**How to complete this task**
Every entry below must be retyped exactly, and the pictures must be left out.

┄┄┄┄┄┄

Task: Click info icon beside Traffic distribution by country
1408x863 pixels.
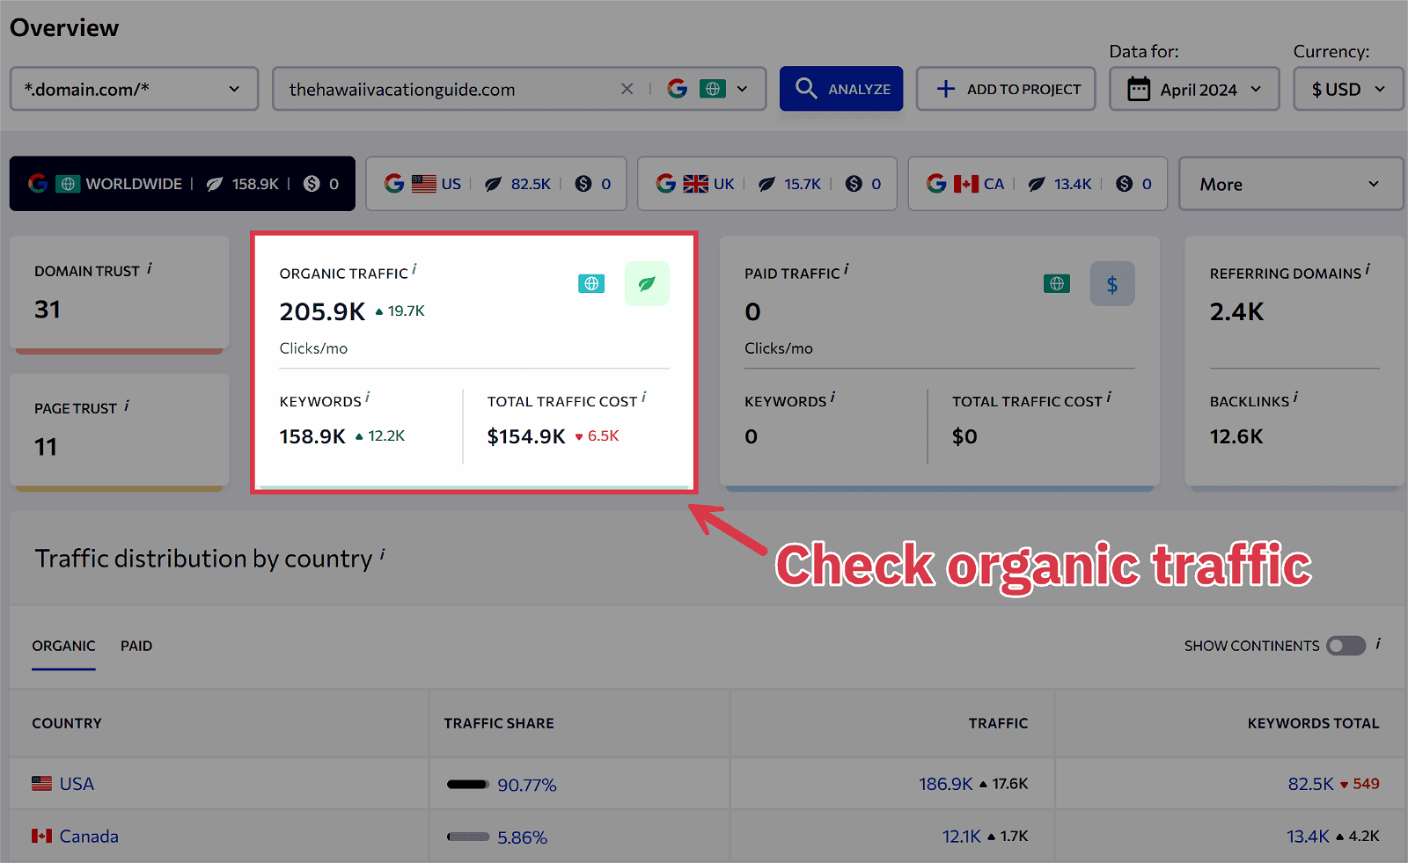Action: coord(382,555)
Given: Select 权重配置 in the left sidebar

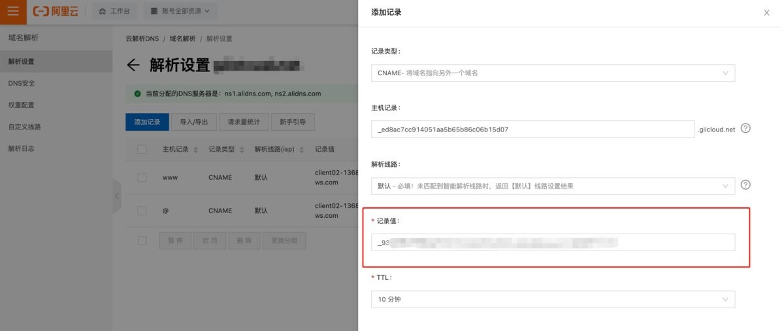Looking at the screenshot, I should point(22,105).
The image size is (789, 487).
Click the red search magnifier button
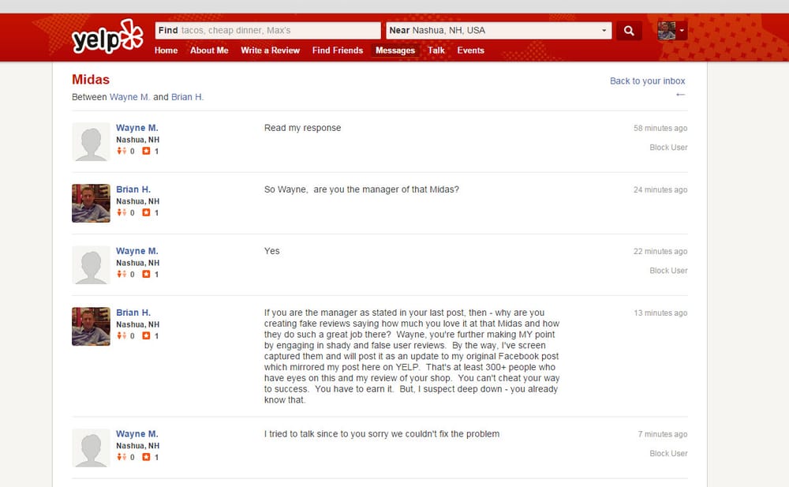[x=629, y=31]
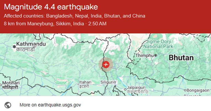
Task: Click the Siliguri city dot marker
Action: coord(115,82)
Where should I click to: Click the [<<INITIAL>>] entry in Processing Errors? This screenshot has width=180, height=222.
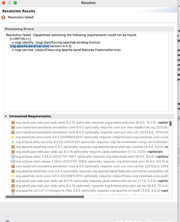(20, 38)
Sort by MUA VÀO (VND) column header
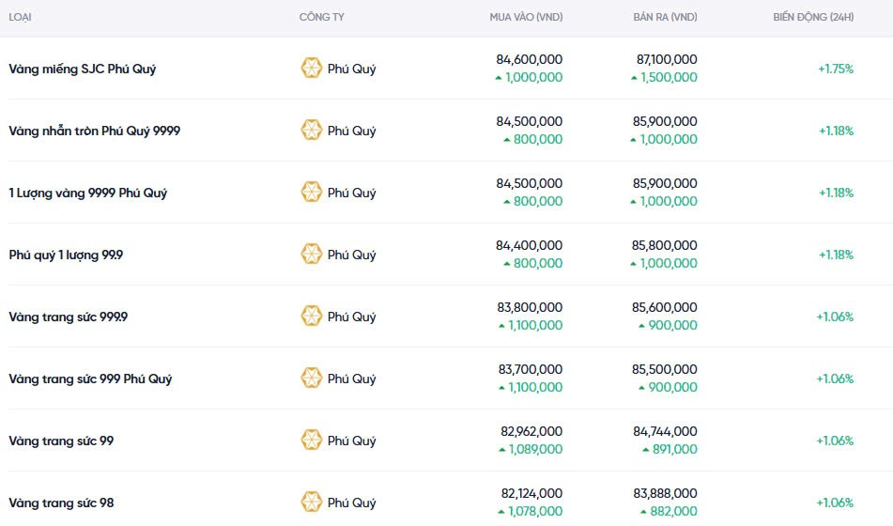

┄┄┄┄┄┄

**Reply**
Task: Click info icon beside Traffic distribution by country
1408x863 pixels.
Action: coord(382,555)
Given: Select 权重配置 in the left sidebar

Looking at the screenshot, I should point(22,105).
The image size is (789, 487).
Click the red search magnifier button
[x=629, y=31]
Task: Click the Siliguri city dot marker
Action: coord(115,82)
Where should I click to: Click the [<<INITIAL>>] entry in Processing Errors? This screenshot has width=180, height=222.
(20, 38)
Sort by MUA VÀO (VND) column header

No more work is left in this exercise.